La marca, que constituye el elemento formal de diferenciación de ofertas, que tratan de  superar la asimetría de información existente dentro del mercado, hace que un solapamiento entre marcas vicie el comportamiento de los consumidores. Por ellos legislaciones nacionales, comunitarias y supranacionales en general, adoptan el conjunto de previsiones necesarias no solo a garantizar la función distintiva, sino también a garantizar la efectividad de la misma.

A tal efecto se tutela  a las marcas registradas frente a los signos confundibles, ya sea  cuando quieran acceder al registro, o cuando simplemente  son usados dentro del mercado, induciendo a la creación de riesgo de confusión.
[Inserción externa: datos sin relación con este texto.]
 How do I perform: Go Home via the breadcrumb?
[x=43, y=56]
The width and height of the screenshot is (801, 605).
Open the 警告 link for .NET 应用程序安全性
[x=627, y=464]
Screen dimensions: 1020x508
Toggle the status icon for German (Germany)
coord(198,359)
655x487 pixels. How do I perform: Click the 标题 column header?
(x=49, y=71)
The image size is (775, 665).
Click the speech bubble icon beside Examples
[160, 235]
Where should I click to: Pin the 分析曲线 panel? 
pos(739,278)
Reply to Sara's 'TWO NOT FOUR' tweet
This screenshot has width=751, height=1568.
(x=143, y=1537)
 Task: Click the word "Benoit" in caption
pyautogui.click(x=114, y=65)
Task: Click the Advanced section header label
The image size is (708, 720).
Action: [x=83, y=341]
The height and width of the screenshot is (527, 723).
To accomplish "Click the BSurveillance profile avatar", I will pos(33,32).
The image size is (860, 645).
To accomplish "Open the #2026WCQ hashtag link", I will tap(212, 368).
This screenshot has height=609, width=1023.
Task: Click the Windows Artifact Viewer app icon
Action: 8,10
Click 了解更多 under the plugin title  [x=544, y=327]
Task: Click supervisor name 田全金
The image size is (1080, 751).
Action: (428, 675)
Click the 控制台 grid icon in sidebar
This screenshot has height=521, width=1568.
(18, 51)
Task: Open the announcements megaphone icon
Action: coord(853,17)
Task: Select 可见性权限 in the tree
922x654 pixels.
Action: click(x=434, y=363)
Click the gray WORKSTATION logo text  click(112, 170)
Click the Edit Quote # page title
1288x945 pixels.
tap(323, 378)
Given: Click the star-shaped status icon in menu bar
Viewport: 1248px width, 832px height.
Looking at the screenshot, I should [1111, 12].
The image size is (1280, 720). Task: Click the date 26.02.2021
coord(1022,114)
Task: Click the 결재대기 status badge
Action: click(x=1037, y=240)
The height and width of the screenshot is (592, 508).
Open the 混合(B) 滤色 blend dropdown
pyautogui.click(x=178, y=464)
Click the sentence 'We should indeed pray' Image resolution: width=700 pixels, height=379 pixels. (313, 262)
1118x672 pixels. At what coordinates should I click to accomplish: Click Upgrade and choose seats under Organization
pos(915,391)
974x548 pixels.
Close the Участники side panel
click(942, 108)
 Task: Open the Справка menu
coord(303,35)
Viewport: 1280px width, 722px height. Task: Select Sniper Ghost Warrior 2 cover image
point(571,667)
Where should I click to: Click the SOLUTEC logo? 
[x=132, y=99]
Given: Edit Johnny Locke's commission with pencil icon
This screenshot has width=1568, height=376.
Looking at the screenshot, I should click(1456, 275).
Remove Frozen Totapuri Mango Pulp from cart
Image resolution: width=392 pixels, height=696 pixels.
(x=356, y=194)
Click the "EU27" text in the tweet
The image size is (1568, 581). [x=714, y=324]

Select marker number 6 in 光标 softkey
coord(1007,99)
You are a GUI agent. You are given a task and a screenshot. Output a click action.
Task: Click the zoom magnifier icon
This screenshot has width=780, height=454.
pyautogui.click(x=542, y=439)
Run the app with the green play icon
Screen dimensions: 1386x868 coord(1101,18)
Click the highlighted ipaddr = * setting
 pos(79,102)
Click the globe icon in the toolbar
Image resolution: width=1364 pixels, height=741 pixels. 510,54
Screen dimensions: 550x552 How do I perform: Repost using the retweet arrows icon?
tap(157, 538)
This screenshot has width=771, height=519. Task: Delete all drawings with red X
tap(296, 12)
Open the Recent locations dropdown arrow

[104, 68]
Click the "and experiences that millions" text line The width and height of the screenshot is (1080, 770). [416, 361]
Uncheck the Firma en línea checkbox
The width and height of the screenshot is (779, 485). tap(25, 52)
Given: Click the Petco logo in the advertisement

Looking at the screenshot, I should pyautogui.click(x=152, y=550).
Los supuestos de hecho que generan la aplicación de  consecuencias jurídicas vienen estructuras por tres elementos definitorios: a) la identidad o semejanza de los signos, b) la identidad o similitud de los productos o servicios y c) la concurrencia de un riesgo de confusión.

Estas situaciones en la práctica pueden acarrear:

  • Identidad de los signos y de los productos o servicios
  • La identidad de los signos y la similitud e los productos o servicios.
  • La semejanza de los signos y la identidad de los productos o servicios.
  • La semejanza de los signos y la similitud de de los productos o servicios.

Ha de concurrir en todos los supuestos el riesgo de confusión, excepto en el primero de ellos, dado que la identidad de ambas variables ocasiona una confusión efectiva.